TEXT FOR ANALYSIS section start

Abiomed stock hammered over Impella reimbursement risk rumors

Five days after Abiomed ($ABMD) ended its 2012 fiscal year in the black with record revenue, investors apparently responded to rumors of potential reimbursement problems with the company's Impella heart pump by driving its share price down by as much as 7%. (As Reuters reports, the stock eventually rebounded a bit.) The stock closed at $22.44 at the end of trading for the day but dropped an additional 6% in Wednesday morning trading.

This all started when Lazard Capital Markets downgraded the company's stock from "buy" to "neutral," according to the story. Reuters quotes Lazard analyst Sean Lavin as writing about a risk that the U.S. Centers for Medicare & Medicaid Services could reconsider reimbursement, even though Abiomed has said it doesn't know of any issue here. Basically, he noted, the issue comes down to recent changes in how the U.S. healthcare reimbursement procedure takes place (thank you, health reform law), which has left reimbursement for medical devices less than a sure thing. (Among the many changes: Medicare patients in at least 7 states, for example, will have to gain prior authorization to use some medical devices and equipment, including pacemakers and defibrillators.)

This is where medical devices enter dicey territory. Devices, such as the Impella pump, often depend on government insurance coverage to recoup their costs and generate revenue. With that in mind, even speculation that the reimbursement system in place is in jeopardy could push investors away. Fueling the anxiety, Lavin wrote that Impella could be moved into a new diagnosis-related group for CMS insurance classification, which could affect the overall reimbursement rate, according to the story. (Another potential jolt could come from Thoratec, which, as Reuters points out, is developing a competing device.)

Of course, the reimbursement anxiety clashes with Abiomed's own prediction that Impella revenue will jump 30% in fiscal 2013, as Reuters notes. And it offers a downbeat note after the Danvers, MA company ended fiscal 2012 with a record $126 million in revenue and $1.5 million in net income, making it its first profitable fiscal year in about 15 years.

TEXT FOR ANALYSIS section end
RECORDS SHOWN section start

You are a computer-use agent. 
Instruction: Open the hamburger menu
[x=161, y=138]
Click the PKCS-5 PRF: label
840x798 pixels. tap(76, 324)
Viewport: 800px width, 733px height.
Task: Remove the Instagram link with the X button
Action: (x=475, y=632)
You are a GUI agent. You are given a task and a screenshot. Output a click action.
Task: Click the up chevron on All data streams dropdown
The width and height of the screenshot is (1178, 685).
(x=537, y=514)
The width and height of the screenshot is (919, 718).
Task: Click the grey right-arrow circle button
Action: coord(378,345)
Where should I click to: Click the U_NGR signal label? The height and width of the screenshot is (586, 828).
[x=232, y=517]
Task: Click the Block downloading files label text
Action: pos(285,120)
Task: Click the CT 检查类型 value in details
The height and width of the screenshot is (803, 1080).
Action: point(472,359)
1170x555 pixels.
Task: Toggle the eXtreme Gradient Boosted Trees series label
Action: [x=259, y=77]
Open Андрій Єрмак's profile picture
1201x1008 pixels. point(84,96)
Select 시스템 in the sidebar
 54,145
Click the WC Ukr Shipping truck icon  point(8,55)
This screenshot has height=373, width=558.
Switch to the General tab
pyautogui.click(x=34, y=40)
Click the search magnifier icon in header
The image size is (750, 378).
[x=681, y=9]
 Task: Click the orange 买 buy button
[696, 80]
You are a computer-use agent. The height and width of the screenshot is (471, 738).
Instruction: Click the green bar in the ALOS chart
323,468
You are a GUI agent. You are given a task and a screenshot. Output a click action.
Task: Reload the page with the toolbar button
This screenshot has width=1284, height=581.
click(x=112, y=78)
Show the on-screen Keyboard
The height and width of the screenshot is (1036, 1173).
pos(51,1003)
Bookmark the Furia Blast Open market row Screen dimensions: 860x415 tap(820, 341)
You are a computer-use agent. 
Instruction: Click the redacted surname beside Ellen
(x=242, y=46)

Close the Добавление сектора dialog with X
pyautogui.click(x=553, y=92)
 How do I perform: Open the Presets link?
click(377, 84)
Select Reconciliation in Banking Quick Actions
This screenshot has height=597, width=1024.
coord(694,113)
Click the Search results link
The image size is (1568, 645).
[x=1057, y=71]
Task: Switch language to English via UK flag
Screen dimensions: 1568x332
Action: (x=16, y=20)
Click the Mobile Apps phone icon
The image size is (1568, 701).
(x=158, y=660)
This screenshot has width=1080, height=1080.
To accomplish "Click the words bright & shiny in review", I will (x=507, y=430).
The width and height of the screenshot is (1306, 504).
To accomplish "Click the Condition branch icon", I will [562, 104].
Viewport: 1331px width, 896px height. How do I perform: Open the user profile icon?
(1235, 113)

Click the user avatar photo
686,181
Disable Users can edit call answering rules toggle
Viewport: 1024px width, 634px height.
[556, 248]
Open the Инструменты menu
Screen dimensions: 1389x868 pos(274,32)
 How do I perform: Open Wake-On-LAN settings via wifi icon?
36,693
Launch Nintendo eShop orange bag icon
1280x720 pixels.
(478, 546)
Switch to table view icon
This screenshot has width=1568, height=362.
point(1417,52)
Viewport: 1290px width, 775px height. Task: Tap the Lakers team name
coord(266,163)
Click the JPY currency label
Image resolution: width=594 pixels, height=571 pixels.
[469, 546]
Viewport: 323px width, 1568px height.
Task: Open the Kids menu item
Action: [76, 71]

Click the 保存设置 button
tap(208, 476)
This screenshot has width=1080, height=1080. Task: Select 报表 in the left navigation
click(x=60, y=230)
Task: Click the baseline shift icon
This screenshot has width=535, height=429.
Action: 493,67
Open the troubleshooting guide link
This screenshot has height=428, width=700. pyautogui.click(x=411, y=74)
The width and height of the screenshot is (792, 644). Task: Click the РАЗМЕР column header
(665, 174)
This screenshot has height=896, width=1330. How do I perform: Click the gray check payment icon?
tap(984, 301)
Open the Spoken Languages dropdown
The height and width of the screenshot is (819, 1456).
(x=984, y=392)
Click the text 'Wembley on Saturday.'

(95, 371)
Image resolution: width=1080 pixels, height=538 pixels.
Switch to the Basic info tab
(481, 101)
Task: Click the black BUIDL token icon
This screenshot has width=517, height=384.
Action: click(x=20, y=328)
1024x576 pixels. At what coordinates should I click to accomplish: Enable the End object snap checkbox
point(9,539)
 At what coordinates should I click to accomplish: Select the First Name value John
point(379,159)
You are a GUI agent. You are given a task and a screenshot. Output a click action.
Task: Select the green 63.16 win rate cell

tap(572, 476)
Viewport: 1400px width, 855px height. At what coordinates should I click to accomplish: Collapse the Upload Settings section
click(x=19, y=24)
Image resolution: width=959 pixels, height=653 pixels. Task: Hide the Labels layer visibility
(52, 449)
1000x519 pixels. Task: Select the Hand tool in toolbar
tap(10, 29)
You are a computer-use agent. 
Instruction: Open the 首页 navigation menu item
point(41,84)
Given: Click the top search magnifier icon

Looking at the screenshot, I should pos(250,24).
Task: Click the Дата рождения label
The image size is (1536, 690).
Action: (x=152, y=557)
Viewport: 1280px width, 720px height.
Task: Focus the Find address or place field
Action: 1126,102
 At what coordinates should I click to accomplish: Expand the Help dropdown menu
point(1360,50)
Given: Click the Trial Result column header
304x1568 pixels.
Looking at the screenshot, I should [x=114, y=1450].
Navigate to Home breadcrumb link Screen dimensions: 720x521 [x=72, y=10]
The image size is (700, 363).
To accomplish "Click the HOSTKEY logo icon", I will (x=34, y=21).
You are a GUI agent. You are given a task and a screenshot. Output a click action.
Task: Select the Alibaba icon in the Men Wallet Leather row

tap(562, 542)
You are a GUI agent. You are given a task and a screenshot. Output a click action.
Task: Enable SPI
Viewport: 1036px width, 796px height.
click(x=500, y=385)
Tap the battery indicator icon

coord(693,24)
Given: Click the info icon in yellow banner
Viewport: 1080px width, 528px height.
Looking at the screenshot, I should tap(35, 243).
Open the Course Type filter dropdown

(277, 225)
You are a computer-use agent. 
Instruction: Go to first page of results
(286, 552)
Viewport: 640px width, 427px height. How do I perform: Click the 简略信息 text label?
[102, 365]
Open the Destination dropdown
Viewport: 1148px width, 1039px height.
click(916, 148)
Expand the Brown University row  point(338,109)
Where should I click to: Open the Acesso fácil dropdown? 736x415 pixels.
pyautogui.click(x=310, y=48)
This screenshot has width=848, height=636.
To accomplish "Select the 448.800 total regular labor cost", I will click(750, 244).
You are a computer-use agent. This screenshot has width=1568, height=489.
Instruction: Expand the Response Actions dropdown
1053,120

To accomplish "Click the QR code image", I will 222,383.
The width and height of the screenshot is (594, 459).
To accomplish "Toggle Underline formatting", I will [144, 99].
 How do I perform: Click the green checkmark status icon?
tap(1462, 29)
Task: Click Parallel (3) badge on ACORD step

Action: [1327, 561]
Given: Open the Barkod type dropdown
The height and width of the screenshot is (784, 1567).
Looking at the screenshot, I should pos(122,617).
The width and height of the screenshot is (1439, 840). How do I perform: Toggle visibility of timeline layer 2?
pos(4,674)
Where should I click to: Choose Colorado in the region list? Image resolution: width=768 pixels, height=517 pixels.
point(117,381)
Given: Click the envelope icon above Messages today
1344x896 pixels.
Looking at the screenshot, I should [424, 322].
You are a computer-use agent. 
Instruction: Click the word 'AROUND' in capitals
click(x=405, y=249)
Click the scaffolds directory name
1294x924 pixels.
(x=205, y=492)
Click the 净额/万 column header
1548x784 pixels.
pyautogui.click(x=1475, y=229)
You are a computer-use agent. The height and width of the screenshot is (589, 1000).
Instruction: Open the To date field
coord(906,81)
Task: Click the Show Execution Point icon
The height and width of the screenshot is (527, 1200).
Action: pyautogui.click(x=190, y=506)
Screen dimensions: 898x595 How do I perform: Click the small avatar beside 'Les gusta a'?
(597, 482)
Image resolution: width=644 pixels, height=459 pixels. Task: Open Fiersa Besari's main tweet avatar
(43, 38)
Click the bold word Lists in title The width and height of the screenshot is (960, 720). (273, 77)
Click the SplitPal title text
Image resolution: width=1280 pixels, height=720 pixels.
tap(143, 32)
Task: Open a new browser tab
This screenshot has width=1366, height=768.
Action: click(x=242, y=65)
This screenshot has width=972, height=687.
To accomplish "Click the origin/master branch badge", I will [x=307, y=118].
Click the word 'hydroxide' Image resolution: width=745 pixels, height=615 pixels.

RECORDS SHOWN section end

Copy the stretch of the Abiomed stock article from "Five days after" through "Wednesday morning trading.", replacing "share price" with "stock price".

Five days after Abiomed ($ABMD) ended its 2012 fiscal year in the black with record revenue, investors apparently responded to rumors of potential reimbursement problems with the company's Impella heart pump by driving its stock price down by as much as 7%. (As Reuters reports, the stock eventually rebounded a bit.) The stock closed at $22.44 at the end of trading for the day but dropped an additional 6% in Wednesday morning trading.